Copy out the following lines word for word, keeping every character and line break unchanged.

##### PROVIDED DATA

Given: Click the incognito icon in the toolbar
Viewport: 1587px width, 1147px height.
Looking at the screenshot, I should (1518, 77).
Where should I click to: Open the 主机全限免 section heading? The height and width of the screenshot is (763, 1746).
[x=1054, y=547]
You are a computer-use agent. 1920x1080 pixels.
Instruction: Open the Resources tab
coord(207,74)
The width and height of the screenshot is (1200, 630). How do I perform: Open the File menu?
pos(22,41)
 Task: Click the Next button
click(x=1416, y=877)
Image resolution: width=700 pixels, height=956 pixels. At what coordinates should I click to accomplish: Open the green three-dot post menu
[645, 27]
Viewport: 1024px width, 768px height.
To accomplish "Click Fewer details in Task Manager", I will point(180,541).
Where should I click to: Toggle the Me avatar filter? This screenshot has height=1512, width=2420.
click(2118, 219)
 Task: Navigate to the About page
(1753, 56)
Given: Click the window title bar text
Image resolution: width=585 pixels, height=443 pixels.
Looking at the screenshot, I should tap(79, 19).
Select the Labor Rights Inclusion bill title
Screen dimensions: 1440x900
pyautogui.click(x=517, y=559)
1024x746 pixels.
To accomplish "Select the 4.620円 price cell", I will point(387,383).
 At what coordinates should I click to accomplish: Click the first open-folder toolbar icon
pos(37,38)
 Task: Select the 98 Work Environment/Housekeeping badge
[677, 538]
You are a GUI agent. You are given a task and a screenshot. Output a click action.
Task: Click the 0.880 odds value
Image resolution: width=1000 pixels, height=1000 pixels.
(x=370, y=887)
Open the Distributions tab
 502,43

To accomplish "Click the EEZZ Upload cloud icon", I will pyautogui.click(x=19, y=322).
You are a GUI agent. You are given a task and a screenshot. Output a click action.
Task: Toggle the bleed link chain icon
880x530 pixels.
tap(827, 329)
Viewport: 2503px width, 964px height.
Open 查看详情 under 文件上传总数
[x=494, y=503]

##########

**WRITTEN RESPONSE:**
Given: Click the incognito icon in the toolbar
Viewport: 1587px width, 1147px height.
Looking at the screenshot, I should (1518, 77).
Where should I click to: Open the 主机全限免 section heading? The height and width of the screenshot is (763, 1746).
[x=1054, y=547]
You are a computer-use agent. 1920x1080 pixels.
Instruction: Open the Resources tab
coord(207,74)
The width and height of the screenshot is (1200, 630). How do I perform: Open the File menu?
pos(22,41)
 Task: Click the Next button
click(x=1416, y=877)
Image resolution: width=700 pixels, height=956 pixels. At what coordinates should I click to accomplish: Open the green three-dot post menu
[645, 27]
Viewport: 1024px width, 768px height.
To accomplish "Click Fewer details in Task Manager", I will point(180,541).
Where should I click to: Toggle the Me avatar filter? This screenshot has height=1512, width=2420.
click(2118, 219)
 Task: Navigate to the About page
(1753, 56)
Given: Click the window title bar text
Image resolution: width=585 pixels, height=443 pixels.
Looking at the screenshot, I should tap(79, 19).
Select the Labor Rights Inclusion bill title
Screen dimensions: 1440x900
pyautogui.click(x=517, y=559)
1024x746 pixels.
To accomplish "Select the 4.620円 price cell", I will point(387,383).
 At what coordinates should I click to accomplish: Click the first open-folder toolbar icon
pos(37,38)
 Task: Select the 98 Work Environment/Housekeeping badge
[677, 538]
You are a GUI agent. You are given a task and a screenshot. Output a click action.
Task: Click the 0.880 odds value
Image resolution: width=1000 pixels, height=1000 pixels.
(x=370, y=887)
Open the Distributions tab
 502,43

To accomplish "Click the EEZZ Upload cloud icon", I will pyautogui.click(x=19, y=322).
You are a GUI agent. You are given a task and a screenshot. Output a click action.
Task: Toggle the bleed link chain icon
880x530 pixels.
tap(827, 329)
Viewport: 2503px width, 964px height.
Open 查看详情 under 文件上传总数
[x=494, y=503]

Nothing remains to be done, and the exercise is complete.